## What is being asked
Reproduce verbatim the lines of the items that begin at the line containing "This screenshot has width=1337, height=891." and end after the line containing "click(445, 209)", with both end lines included.

## Available data
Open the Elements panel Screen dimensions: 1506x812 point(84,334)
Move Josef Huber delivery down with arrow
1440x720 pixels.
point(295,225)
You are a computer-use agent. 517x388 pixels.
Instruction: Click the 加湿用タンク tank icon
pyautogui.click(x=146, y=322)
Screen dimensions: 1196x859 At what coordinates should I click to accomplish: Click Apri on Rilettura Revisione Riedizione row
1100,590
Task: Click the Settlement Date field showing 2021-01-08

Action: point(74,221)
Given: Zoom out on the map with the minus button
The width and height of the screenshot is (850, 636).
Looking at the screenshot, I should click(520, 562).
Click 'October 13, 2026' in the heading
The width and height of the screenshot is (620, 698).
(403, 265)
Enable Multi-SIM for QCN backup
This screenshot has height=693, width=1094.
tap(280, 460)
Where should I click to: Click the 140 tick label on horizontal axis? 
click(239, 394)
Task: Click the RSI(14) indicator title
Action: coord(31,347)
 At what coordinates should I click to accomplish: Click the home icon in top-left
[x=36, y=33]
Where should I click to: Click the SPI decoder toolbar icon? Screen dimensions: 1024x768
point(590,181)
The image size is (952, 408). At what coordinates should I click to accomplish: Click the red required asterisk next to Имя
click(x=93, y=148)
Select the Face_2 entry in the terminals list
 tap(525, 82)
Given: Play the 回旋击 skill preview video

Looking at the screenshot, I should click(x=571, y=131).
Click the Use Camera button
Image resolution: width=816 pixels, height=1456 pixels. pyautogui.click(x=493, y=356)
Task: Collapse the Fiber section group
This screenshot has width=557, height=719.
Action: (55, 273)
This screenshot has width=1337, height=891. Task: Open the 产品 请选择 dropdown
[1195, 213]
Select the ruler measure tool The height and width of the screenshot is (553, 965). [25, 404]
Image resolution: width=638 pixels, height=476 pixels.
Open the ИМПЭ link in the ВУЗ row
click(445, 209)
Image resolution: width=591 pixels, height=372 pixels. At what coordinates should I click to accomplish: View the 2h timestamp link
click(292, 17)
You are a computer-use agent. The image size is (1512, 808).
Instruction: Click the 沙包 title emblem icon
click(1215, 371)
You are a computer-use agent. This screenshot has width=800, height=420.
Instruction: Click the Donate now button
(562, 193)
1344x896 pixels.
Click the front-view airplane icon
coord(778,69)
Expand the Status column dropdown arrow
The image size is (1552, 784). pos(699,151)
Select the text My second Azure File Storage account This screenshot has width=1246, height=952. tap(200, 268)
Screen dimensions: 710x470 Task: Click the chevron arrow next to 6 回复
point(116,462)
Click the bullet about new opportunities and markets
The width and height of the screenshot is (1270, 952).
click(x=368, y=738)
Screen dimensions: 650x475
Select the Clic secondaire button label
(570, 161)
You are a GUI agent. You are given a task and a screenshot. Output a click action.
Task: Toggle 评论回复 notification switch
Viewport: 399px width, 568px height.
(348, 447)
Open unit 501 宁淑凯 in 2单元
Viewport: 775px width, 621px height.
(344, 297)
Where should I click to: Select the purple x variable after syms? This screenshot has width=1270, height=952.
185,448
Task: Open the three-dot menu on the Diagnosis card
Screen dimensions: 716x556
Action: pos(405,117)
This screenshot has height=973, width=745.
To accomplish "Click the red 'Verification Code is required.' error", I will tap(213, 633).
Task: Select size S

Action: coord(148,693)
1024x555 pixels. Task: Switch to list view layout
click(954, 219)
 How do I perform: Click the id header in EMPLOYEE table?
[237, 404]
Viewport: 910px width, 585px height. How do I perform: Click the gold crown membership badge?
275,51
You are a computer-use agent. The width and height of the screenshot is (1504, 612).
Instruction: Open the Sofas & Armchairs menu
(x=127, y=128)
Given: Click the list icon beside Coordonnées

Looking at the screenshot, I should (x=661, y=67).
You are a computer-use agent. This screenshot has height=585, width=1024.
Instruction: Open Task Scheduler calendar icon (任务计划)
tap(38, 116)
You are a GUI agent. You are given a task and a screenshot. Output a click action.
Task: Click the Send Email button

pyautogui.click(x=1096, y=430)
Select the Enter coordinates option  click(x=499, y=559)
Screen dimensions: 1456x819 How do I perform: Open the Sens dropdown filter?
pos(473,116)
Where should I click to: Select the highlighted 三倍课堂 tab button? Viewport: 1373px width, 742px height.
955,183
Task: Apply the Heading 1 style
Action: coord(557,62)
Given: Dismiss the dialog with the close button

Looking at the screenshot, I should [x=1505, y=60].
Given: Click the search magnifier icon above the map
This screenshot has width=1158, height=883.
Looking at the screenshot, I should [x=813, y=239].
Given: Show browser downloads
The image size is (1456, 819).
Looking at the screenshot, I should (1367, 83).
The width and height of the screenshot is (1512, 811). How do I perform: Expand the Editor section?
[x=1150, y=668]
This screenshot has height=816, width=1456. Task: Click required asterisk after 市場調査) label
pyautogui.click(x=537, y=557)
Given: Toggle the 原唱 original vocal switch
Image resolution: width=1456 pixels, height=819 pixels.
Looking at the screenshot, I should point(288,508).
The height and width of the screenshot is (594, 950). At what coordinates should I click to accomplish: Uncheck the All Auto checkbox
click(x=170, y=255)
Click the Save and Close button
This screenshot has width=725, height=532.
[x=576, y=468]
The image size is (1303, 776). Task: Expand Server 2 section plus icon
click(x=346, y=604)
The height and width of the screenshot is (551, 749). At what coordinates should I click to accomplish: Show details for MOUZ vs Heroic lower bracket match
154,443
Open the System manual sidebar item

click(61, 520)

## The response
This screenshot has width=1337, height=891. Task: Open the 产品 请选择 dropdown
[1195, 213]
Select the ruler measure tool The height and width of the screenshot is (553, 965). [25, 404]
Image resolution: width=638 pixels, height=476 pixels.
Open the ИМПЭ link in the ВУЗ row
click(445, 209)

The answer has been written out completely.